Daten & Fakten zum Arbeitslosengeld
Arbeitslosengeld - auch Arbeitslosengeld I genannt - ist eine Leistung der Sozialversicherung, die an von Arbeitslosigkeit Betroffene gezahlt wird. Im Gegensatz zum Arbeitslosengeld II wird das Arbeitslosengeld I nur denjenigen Arbeitslosen ausgezahlt, die zuvor mindestens zwölf Monate als Angestellter oder freiwillig Versicherter Beiträge zur Arbeitslosenversicherung gezahlt haben.

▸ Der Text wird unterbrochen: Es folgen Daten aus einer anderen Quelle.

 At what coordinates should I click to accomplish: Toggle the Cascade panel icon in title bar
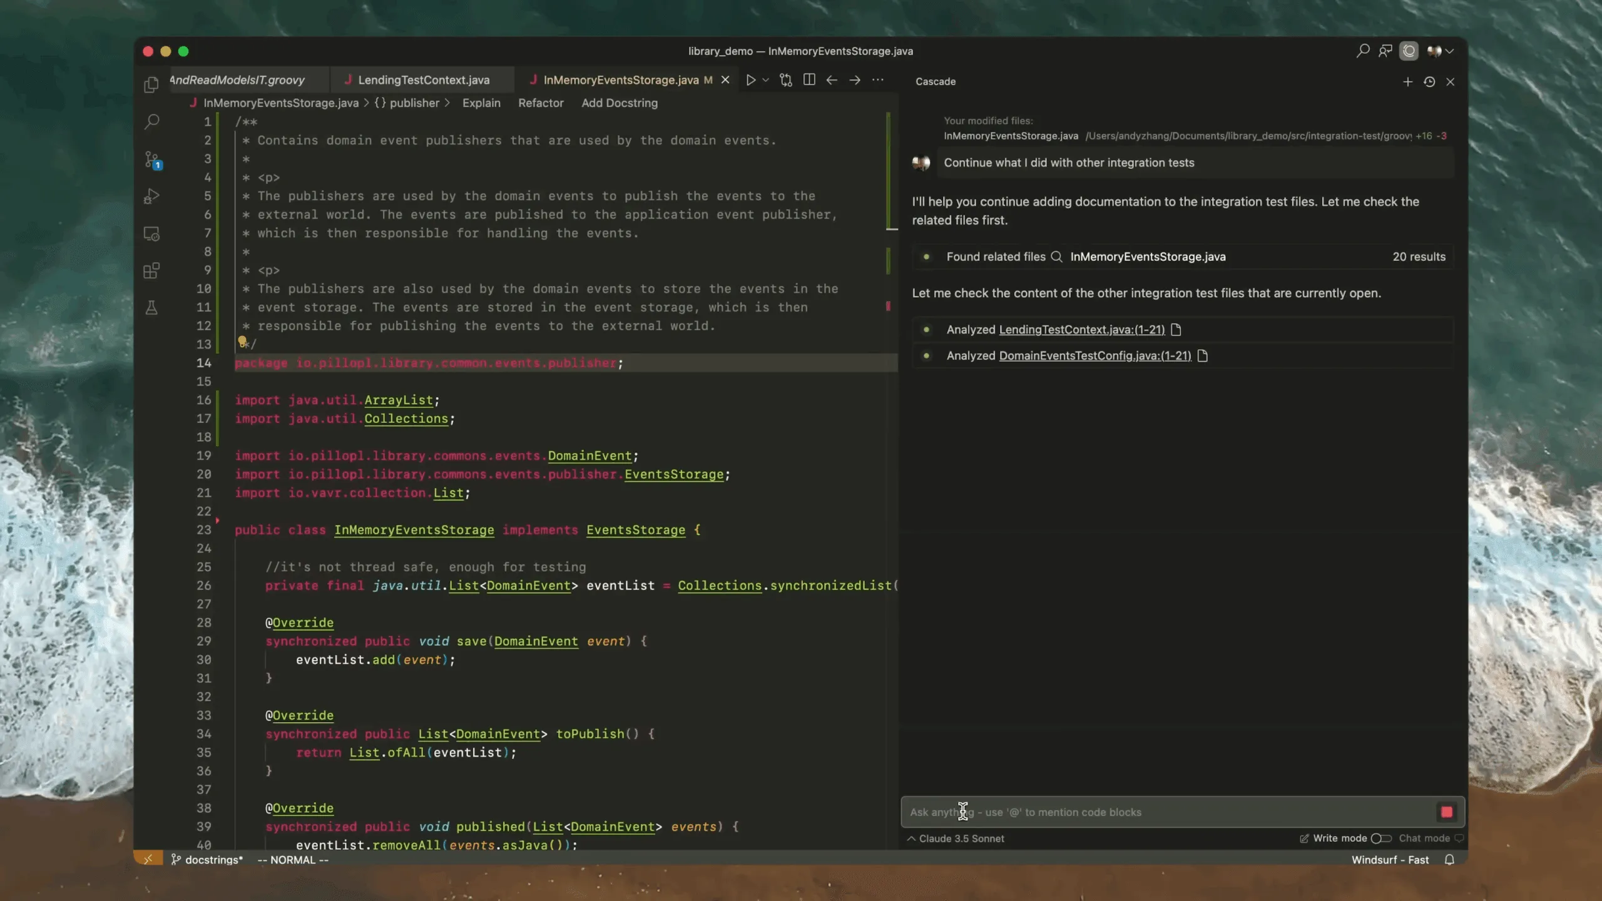(x=1409, y=51)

Das Arbeitslosengeld wird in einem solchen Fall maximal sechs Monate ausgezahlt. Für je weitere vier Monate Beitragszahlung erhöht sich die maximale Auszahlungsdauer um zwei Monate bis zu einer maximalen Dauer von zwölf Monaten. Bei mindestens 50-Jährigen kann sich die Bezugsdauer auf 15 Monate verlängern, sofern sie mindestens 30 Monate Beiträge gezahlt haben. Bei mindestens 55-Jährigen kann eine Verlängerung auf 18 Monate gewährt werden, wenn sie drei Jahre oder länger in die Arbeitslosenversicherung eingezahlt haben. Ältere Arbeitslose ab 58 Jahren können sogar zwei Jahre lang Arbeitslosengeld beziehen, wenn sie mindestens vier Jahr Beiträge zur Arbeitslosenversicherung gezahlt haben. Das Arbeitslosengeld beträgt für Kinderlose 60 Prozent, für Arbeitslose mit mindestens einem Kind 67 Prozent des durchschnittlichen Nettoeinkommens der vergangenen zwölf Monate.
Die
Zahl der Empfänger von Arbeitslosengeld in Deutschland ging zwischen 2005 und 2008 zurück. In 2005 bezogen knapp 1,7 Millionen Menschen Arbeitslosengeld, 2008 waren es nur noch gut 900.000. In 2009 stieg die Zahl der Arbeitslosengeldempfänger allerdings wieder an. Die
Ausgaben der Arbeitslosenversicherung für Arbeitslosengeld konnten zwischen 2005 und 2008 auf knapp 14 Milliarden Euro halbiert werden. 2005 lagen die Ausgaben noch bei 27 Milliarden Euro.